_AIM OF THE EXERCISE_
Up to and including the line with "Select the Pedestrian", copy the records below exactly from their first line.

RECORDS PROVIDED section start

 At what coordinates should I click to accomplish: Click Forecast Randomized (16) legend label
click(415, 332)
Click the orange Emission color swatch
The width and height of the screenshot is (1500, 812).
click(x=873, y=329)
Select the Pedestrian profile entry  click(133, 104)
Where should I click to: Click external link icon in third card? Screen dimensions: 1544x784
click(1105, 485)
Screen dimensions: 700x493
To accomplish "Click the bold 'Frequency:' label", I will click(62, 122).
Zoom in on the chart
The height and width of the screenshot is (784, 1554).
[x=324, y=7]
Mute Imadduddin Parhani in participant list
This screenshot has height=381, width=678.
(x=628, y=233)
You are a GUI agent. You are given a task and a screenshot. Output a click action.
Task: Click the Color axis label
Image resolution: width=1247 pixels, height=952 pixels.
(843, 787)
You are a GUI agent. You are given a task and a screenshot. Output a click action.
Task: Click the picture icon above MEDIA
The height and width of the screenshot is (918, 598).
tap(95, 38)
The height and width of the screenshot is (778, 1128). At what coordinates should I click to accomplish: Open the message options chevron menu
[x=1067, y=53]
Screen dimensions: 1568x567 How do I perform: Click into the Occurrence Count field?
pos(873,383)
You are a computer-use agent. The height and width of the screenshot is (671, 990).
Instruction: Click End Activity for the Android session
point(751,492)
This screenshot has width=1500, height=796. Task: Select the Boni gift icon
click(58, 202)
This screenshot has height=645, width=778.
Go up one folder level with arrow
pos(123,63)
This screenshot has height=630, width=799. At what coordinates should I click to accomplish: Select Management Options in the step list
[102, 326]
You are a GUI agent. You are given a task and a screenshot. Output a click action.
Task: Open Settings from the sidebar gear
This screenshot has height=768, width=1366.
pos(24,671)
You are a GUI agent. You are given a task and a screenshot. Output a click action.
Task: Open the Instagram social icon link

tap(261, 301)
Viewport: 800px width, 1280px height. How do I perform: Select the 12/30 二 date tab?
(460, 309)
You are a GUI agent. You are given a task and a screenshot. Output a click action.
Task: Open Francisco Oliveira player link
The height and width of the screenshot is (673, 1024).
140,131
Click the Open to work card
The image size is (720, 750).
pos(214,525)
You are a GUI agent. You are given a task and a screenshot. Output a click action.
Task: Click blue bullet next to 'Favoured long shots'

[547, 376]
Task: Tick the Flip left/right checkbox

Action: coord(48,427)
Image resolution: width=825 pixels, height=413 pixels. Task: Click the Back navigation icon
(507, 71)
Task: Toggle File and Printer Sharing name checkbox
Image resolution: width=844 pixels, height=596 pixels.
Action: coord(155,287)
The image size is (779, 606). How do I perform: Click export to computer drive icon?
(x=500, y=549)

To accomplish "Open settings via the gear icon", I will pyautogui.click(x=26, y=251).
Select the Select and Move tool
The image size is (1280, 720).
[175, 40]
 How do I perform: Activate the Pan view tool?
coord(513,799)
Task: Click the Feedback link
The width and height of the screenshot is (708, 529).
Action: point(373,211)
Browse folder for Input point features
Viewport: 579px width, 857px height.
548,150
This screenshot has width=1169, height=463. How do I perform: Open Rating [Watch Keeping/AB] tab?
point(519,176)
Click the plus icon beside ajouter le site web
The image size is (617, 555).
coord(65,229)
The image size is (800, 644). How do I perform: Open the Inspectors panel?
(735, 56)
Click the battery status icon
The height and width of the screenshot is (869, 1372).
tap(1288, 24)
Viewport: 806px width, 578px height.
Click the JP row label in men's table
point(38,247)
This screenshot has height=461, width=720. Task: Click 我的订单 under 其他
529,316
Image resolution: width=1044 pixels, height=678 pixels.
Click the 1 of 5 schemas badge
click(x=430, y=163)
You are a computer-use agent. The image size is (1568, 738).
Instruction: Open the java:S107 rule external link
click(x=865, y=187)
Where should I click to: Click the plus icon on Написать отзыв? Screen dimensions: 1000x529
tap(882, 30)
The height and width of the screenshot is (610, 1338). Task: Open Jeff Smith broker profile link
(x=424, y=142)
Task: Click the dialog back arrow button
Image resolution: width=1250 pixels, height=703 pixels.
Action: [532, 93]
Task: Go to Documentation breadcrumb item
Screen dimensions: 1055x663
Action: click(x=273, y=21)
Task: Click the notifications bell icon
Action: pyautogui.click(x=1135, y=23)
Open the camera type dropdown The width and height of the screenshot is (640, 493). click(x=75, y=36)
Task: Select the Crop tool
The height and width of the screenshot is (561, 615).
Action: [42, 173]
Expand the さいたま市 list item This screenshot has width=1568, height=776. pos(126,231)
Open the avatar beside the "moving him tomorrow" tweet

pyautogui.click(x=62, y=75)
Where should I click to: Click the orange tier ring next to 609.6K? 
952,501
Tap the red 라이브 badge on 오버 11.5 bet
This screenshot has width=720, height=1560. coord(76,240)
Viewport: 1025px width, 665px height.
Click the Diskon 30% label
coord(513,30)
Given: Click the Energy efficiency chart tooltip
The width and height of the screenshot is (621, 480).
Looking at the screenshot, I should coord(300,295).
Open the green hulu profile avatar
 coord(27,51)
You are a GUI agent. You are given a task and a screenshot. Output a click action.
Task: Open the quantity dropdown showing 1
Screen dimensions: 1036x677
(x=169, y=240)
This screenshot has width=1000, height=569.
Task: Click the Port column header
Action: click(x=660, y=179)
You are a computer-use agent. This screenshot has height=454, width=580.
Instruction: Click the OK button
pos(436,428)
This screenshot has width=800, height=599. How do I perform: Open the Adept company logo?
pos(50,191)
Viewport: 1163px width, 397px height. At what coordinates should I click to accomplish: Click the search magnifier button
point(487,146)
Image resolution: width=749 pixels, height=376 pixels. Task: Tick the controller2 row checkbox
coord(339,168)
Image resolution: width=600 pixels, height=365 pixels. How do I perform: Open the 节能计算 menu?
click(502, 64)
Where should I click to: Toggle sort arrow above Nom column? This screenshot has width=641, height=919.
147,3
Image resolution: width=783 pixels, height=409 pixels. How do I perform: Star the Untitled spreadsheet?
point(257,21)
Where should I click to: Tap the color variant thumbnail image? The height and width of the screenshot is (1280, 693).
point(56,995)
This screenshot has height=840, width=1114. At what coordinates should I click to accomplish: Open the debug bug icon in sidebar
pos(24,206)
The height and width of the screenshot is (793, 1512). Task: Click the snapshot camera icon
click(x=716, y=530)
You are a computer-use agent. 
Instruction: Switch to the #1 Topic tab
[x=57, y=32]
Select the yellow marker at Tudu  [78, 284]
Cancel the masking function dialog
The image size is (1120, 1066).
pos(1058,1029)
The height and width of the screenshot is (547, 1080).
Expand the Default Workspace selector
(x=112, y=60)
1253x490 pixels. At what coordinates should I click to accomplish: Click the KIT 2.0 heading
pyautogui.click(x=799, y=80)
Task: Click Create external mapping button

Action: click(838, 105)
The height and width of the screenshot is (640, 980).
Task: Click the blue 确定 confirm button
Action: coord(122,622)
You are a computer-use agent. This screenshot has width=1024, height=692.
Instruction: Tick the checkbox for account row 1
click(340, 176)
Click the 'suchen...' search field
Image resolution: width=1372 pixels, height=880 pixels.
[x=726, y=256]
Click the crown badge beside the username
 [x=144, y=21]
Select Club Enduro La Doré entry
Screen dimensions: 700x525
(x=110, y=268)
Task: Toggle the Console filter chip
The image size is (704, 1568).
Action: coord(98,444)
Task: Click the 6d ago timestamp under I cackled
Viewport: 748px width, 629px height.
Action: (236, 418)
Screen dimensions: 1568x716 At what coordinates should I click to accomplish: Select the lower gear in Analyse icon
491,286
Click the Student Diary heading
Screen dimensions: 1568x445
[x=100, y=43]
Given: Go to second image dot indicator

RECORDS PROVIDED section end

_YOUR RESPONSE_
 At what coordinates should I click to accomplish: Click Forecast Randomized (16) legend label
click(415, 332)
Click the orange Emission color swatch
The width and height of the screenshot is (1500, 812).
click(x=873, y=329)
Select the Pedestrian profile entry  click(133, 104)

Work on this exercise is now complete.